With the advent of ChatGPT, there's been a lot of interest in using AI. However, one of the most common questions we get asked is how users can make use of ChatGPT-like technology on their own data that won't fit into its prompt limits.
In this short blog, we'll cover how you can use ChatGPT on your own CSV and avoid the prompt limit by making use of other AI techniques with minimal effort.
For further exploration, we've crafted a detailed blog post on how to tackle context limits in large language models.
Bypassing ChatGPT limit
ChatGPT has limits on the amount of data it processes due to the resource requirements. The larger the input, the larger the requirements on resources to process a response which can be expensive and slow. For this reason, limits are enforced to keep the service stable and available for free (or at a cost now with the new Professional paid tier).
The solution to bypassing the limit is by being selecting about what is put into the input. For example, if we have a PDF with 30 pages we need to extract only the parts of the PDF that are relevant to our question for ChatGPT to use.
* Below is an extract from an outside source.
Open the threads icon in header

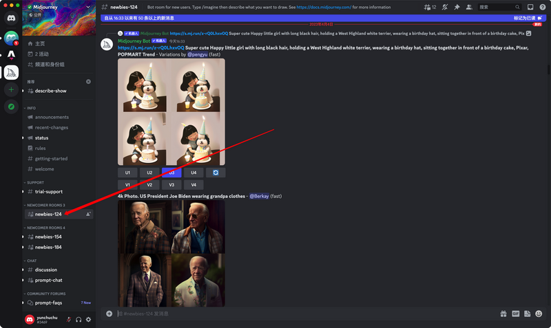click(x=428, y=7)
In order to be feasible, this needs to be automated as otherwise we'd be spending as much time searching for the relevant sections and not need AI.
Thankfully, this is where vector embeddings come in. We can use AI search to compare our question to all the content in the PDF and then extract the top few results and use those as input for ChatGPT.
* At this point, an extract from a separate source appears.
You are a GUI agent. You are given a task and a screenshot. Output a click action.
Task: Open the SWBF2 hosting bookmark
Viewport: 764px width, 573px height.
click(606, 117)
Now, when we ask ChatGPT a question on our data - we provide it with just the sections of our data that can help answer the question meaning we can fit into the limit.
How to try it yourself?
If you'd like to try this for yourself you have two choices:
- If you know how to code, you can follow a tutorial (like this one from OpenAI) to prepare the data and build out the service needed to use it. If you're looking to just prototype then this can be fairly easy. However, if you're looking to build a production service then there are many complications involved.
- Use a fully managed solution like Relevance AI and it's "Ask Relevance" feature which automatically prepares your data and provides a search box (and API) to extract the relevant content and run GPT. You can follow a tutorial (5 minutes) about it here and sign up here.
Use GPT on your own CSV or PDF within a few minutes with Relevance AI
An alternative method is to finetune GPT with your own dataset in order to "teach" the large language model about your dataset. This can be a great approach if you have the budget and the knowledge how to optimise the training for your data without reducing its performance.
It would also require to continuous training to handle new data is added whereas with the previous approach it would be as simple as adding it your dataset.